# Texte fourni
Le sénateur était au parlement, il a perdu quatre agents de sa sécurité qui étaient là, qui travaillaient avec lui, alors laissez le dire, le lendemain il était à la radio, il en appelé à la bonne volonté de tous, il ne veut pas savoir qui a fait quoi, moi non plus, mais pourra-t-on pardonner ? Ce sera le salut ou le naufrage, il faut parler, ne pas laisser le silence faire le nid des arrière-pensées.

Quand on s’est réveillé il n’y avait plus d’école, on a voulu sortir les plans des tiroirs et il n’y avait plus ni plan ni tiroir, les archives sont détruites et tout le monde accourt. Pourquoi ça ne marche pas cette masse de dollars ? On a ingurgité un poison. Reste à sauver quelques vies et retrouver quelques miettes de notre passé.

Ça va et ça vient, les géants de la diplomatie et de la charité sont là, ils sont douchés à cette heure, ils nous aident à sauver ce qu’on peut sauver, on a le temps, il sera toujours assez tôt pour vendre notre terre. Et pour le moment notre terre on s’en fout.

Les gens de l’autre côté de la mer s’agitent, ils ont des taches d’envie sur tout le corps. Soixante lignes ont été mises à leur disposition pour qu’on ne soit pas seul. Ce sont les banques qui donnent le plus et les entreprises de télécommunications, et tous les appels sont bouleversants, remplis de simplicité. Les gens ont juste envie d’aider, ils ne veulent pas polémiquer, juste donner de l’argent, alors laissez-les donner, c’est une des plus belles journées de récolte de fonds, ils se sentent en harmonie et en communion totale avec nos morts. Ils pleurent, ici plus une goutte d’eau.

# Données étudiées

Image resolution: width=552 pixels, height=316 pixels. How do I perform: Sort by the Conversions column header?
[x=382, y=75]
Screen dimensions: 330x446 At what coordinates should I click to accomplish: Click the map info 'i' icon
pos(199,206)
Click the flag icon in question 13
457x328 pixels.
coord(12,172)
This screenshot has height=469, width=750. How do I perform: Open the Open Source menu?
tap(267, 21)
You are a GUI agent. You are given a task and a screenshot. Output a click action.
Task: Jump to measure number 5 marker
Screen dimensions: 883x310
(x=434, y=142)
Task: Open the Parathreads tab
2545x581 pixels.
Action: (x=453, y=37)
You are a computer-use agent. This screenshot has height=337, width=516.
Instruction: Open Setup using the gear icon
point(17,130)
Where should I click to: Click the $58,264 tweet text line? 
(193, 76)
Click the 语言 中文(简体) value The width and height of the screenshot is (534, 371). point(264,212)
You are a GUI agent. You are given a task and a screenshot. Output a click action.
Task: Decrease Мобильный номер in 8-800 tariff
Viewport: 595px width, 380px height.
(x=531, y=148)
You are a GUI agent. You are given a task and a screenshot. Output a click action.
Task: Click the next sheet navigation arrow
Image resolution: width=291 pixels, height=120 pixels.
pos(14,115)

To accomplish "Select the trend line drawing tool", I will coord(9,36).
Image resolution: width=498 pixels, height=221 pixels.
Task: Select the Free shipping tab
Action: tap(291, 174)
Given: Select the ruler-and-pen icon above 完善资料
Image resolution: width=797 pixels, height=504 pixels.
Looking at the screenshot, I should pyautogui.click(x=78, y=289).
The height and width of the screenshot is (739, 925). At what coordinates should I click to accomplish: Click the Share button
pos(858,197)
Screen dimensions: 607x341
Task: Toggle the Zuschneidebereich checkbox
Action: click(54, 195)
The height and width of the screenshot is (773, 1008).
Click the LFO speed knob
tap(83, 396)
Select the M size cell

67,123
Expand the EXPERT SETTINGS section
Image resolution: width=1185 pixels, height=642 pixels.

# Énoncé 1
D'après le texte fourni, combien d'agents de sa sécurité le sénateur a-t-il perdus ?
# Énoncé 2
Reproduisez le passage du texte fourni depuis « Le sénateur était » jusqu'à « de notre passé. » inclus.
Les lignes n'ont aucun rôle à jouer ici.

# Résultat obtenu 1
Il en a perdu quatre.

# Résultat obtenu 2
Le sénateur était au parlement, il a perdu quatre agents de sa sécurité qui étaient là, qui travaillaient avec lui, alors laissez le dire, le lendemain il était à la radio, il en appelé à la bonne volonté de tous, il ne veut pas savoir qui a fait quoi, moi non plus, mais pourra-t-on pardonner ? Ce sera le salut ou le naufrage, il faut parler, ne pas laisser le silence faire le nid des arrière-pensées.

Quand on s’est réveillé il n’y avait plus d’école, on a voulu sortir les plans des tiroirs et il n’y avait plus ni plan ni tiroir, les archives sont détruites et tout le monde accourt. Pourquoi ça ne marche pas cette masse de dollars ? On a ingurgité un poison. Reste à sauver quelques vies et retrouver quelques miettes de notre passé.